SOURCE DATA:
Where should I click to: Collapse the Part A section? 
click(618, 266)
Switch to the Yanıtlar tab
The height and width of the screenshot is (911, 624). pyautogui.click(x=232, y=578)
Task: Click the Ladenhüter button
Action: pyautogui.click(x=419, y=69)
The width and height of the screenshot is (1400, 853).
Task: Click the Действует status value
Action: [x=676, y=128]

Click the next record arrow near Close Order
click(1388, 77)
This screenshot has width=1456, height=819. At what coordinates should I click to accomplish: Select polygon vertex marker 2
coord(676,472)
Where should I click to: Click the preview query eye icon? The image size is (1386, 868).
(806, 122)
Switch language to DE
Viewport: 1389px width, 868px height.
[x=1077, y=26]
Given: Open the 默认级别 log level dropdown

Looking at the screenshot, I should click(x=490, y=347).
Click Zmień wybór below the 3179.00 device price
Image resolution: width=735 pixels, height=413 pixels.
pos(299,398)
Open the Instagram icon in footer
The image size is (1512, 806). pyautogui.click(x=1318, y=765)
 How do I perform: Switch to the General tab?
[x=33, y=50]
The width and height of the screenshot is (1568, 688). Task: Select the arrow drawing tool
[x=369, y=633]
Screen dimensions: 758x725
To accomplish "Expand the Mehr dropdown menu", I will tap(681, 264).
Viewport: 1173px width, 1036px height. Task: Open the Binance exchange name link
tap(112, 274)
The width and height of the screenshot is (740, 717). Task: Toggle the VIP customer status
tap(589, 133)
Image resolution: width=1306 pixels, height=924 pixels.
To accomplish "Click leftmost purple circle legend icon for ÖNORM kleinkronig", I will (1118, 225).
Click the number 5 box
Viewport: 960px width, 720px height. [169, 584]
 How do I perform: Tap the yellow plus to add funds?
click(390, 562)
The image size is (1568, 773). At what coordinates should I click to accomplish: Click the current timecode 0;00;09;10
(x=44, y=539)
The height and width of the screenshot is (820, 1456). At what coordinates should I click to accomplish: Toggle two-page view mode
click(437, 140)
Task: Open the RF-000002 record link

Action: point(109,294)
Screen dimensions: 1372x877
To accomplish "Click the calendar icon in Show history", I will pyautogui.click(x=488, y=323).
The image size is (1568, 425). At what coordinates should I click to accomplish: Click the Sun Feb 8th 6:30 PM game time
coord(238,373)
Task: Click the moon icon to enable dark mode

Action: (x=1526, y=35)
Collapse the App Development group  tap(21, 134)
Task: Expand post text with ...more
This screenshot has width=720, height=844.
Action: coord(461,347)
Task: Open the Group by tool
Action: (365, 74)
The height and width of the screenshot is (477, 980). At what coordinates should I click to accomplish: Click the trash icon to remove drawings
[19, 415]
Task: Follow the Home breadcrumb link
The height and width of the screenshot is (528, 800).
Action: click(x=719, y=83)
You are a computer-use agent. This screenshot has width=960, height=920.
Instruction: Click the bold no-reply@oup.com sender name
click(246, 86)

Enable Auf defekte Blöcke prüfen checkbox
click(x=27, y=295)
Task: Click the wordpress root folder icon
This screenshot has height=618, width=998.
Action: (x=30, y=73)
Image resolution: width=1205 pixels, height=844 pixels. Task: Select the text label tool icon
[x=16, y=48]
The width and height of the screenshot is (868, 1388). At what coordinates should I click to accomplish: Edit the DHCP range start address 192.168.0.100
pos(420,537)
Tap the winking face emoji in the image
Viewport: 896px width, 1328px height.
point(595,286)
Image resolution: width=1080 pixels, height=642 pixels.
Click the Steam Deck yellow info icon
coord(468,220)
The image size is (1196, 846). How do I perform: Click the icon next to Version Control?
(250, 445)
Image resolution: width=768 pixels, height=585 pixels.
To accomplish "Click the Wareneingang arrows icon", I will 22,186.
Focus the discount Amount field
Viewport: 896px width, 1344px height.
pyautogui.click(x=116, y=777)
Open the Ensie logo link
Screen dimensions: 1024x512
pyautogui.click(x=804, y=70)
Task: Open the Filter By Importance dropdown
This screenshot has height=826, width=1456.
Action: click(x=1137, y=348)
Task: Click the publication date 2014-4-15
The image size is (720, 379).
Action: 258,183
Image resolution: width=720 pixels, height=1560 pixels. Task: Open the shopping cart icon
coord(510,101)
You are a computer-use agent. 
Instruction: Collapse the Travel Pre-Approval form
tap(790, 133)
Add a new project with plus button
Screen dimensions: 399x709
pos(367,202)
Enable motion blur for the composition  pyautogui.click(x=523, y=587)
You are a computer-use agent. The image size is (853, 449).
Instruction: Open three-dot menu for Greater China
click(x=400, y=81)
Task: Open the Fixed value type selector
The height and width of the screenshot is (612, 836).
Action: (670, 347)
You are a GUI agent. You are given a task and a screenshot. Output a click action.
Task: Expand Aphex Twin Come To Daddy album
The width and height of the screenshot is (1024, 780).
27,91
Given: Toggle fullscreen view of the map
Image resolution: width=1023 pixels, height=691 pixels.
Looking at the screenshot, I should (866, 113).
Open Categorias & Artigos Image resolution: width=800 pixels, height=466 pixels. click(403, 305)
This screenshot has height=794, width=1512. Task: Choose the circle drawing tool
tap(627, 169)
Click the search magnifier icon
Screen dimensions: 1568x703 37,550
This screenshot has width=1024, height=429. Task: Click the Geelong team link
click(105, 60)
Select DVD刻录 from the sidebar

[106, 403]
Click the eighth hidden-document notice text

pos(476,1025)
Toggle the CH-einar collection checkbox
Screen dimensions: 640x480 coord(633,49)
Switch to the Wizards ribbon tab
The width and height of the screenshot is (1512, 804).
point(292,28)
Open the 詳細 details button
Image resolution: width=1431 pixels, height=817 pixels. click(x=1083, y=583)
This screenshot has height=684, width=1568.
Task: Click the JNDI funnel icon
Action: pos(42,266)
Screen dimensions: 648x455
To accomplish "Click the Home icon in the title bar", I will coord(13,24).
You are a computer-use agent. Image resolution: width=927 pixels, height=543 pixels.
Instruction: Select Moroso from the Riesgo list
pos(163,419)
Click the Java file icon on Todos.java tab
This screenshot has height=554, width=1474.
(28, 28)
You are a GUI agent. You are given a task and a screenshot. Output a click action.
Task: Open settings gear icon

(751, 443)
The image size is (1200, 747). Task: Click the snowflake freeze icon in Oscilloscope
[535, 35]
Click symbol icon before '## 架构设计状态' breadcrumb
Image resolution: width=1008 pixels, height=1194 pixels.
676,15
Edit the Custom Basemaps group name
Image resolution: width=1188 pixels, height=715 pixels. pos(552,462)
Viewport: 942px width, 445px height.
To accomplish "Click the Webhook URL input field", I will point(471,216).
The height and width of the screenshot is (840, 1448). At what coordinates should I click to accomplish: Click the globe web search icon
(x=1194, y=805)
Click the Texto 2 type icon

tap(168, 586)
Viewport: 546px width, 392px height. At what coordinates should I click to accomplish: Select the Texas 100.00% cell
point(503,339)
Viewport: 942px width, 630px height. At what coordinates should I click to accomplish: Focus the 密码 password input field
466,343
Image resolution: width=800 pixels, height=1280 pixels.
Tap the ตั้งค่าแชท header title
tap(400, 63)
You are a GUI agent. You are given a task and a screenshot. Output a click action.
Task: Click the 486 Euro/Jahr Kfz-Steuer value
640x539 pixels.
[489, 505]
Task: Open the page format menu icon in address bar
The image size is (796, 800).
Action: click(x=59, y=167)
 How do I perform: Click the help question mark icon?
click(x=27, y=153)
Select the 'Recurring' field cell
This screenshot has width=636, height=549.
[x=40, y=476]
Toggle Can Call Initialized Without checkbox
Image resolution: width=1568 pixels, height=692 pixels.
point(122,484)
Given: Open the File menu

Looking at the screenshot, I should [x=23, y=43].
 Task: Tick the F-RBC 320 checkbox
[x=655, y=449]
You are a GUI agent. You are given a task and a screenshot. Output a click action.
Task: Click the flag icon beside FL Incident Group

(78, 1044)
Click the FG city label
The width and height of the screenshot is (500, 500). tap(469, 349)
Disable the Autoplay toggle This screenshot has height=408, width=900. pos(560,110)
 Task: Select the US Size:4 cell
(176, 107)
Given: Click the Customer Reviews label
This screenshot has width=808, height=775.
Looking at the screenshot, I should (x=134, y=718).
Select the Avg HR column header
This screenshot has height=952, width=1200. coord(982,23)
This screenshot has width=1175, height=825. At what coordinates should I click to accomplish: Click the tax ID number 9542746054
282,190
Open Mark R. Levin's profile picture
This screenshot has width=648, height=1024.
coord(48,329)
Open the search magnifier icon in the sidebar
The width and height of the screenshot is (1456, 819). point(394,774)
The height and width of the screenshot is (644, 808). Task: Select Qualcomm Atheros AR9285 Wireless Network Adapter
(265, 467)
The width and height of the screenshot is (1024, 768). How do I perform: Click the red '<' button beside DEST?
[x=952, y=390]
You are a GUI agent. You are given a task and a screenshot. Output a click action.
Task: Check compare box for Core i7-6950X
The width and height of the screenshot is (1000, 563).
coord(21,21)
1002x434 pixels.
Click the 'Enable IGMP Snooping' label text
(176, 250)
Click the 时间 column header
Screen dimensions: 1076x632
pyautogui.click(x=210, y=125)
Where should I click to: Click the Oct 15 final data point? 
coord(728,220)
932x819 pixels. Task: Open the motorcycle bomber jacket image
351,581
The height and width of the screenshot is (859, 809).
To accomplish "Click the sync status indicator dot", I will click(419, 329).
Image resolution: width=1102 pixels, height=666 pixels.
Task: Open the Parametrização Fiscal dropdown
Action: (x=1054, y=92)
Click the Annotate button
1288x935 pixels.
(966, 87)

TASK REQUIREMENTS: Give every line from the one containing "Image resolution: width=1080" down to the one containing "Open Categorias &", inclusive, as a JSON list of strings with one string per line and blank lines omitted.

RESULT:
[
  "Image resolution: width=1080 pixels, height=642 pixels.",
  "Click the Steam Deck yellow info icon",
  "coord(468,220)",
  "The image size is (1196, 846). How do I perform: Click the icon next to Version Control?",
  "(250, 445)",
  "Image resolution: width=768 pixels, height=585 pixels.",
  "To accomplish \"Click the Wareneingang arrows icon\", I will 22,186.",
  "Focus the discount Amount field",
  "Viewport: 896px width, 1344px height.",
  "pyautogui.click(x=116, y=777)",
  "Open the Ensie logo link",
  "Screen dimensions: 1024x512",
  "pyautogui.click(x=804, y=70)",
  "Task: Open the Filter By Importance dropdown",
  "This screenshot has height=826, width=1456.",
  "Action: click(x=1137, y=348)",
  "Task: Click the publication date 2014-4-15",
  "The image size is (720, 379).",
  "Action: 258,183",
  "Image resolution: width=720 pixels, height=1560 pixels. Task: Open the shopping cart icon",
  "coord(510,101)",
  "You are a computer-use agent. ",
  "Instruction: Collapse the Travel Pre-Approval form",
  "tap(790, 133)",
  "Add a new project with plus button",
  "Screen dimensions: 399x709",
  "pos(367,202)",
  "Enable motion blur for the composition  pyautogui.click(x=523, y=587)",
  "You are a computer-use agent. The image size is (853, 449).",
  "Instruction: Open three-dot menu for Greater China",
  "click(x=400, y=81)",
  "Task: Open the Fixed value type selector",
  "The height and width of the screenshot is (612, 836).",
  "Action: (670, 347)",
  "You are a GUI agent. You are given a task and a screenshot. Output a click action.",
  "Task: Expand Aphex Twin Come To Daddy album",
  "The width and height of the screenshot is (1024, 780).",
  "27,91",
  "Given: Toggle fullscreen view of the map",
  "Image resolution: width=1023 pixels, height=691 pixels.",
  "Looking at the screenshot, I should (866, 113).",
  "Open Categorias & Artigos Image resolution: width=800 pixels, height=466 pixels. click(403, 305)"
]